The overall goal of this project is to identify correlations between particle component/properties (metrics) with adverse outcome pathways that are associated with the induction of acute and chronic health effects within the European population. This will be delivered through the development of a new method for studying in vitro cytotoxicity based on the use of "tailored" synthetic ambient aerosols combined with high-resolution optical imaging and state-of-the-art cell analysis methods. The specific objectives of the project are:

  1. To develop a stable and reproducible laboratory-based source of well-controlled and chemically defined, synthetic reference aerosol mixtures that mimic real ambient aerosols at high concentrations (at around the limit values of the EU Air Quality Directive and up to a few mg/m3). The aerosol properties should be tunable and the source should be coupled to an oxidation flow reactor (OFR) to mimic atmospheric photochemical "ageing". To improve traceability for the physical and chemical characterisation of the synthetic aerosols using EU reference methods (target uncertainty in mass concentration 15 %, number concentration <15 %, analysis of major chemical components <15 %). Moreover, to quantify uncertainties for emerging techniques, such as Aerosol Mass Spectrometry (AMS) for chemical analysis and Brunauer–Emmett–Teller (BET) for surface area analysis and develop new approaches to ensure reproducibility and quality assurance.

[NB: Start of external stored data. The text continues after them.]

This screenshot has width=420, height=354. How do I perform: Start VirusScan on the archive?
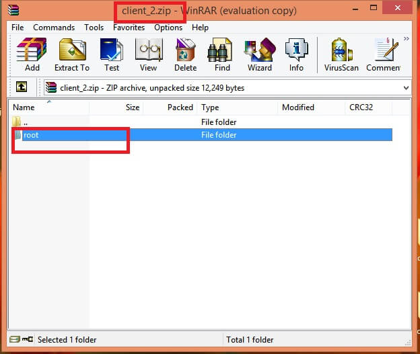(343, 54)
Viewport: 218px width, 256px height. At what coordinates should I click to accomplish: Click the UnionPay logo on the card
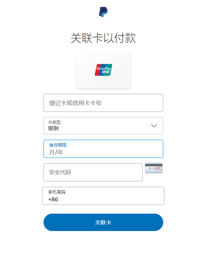point(103,70)
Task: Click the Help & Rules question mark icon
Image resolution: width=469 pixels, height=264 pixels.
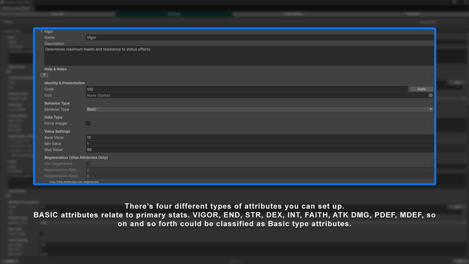Action: (x=44, y=75)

  2. To apply novel methods for cell exposure at the air-liquid interface (ALI) in order to mimic and quantify the effects of the in vivo aerosol inhalation routes. To study phenotypic effects using lung organoids. To compare these novel methods with the conventional cell-exposure techniques relying on submerged cell systems, where aerosol particles are collected in water with high-volume samplers.
  3. To assess how the composition of the collected aerosols and their ageing impacts on their acellular and cellular oxidative characteristics, both in simple chemical models simulating human respiratory tract lining fluids (in health and disease) and in representative cell lines maintained under near physiologic conditions. To evaluate adverse outcome pathways using proteomics and transcriptomics (high throughput sequencing), to examine known causal pathways, such as pro-/anti-inflammatory responses, cytotoxicity and genotoxicity, as well as novel ‘component-specific’ pathways. The project will work toward improved, validated protocols for harmonising/standardising cell analysis studies, as well as on the integration of multi-omic approaches for statistical analysis of complex data sets on a European level.
  4. To push the frontiers of optical imaging and biological image analysis to quantify the effects of particle uptake on single cells and cell populations by using various types of optical microscopy including confocal, structured illumination, light sheet and fluorescence lifetime imaging.
  5. To facilitate the take up of the technology and measurement infrastructure developed in the project by the measurement supply chain (accredited laboratories, instrumentation manufacturers), standards developing organisations (CEN, ISO) and end users (e.g. hospitals and health centres).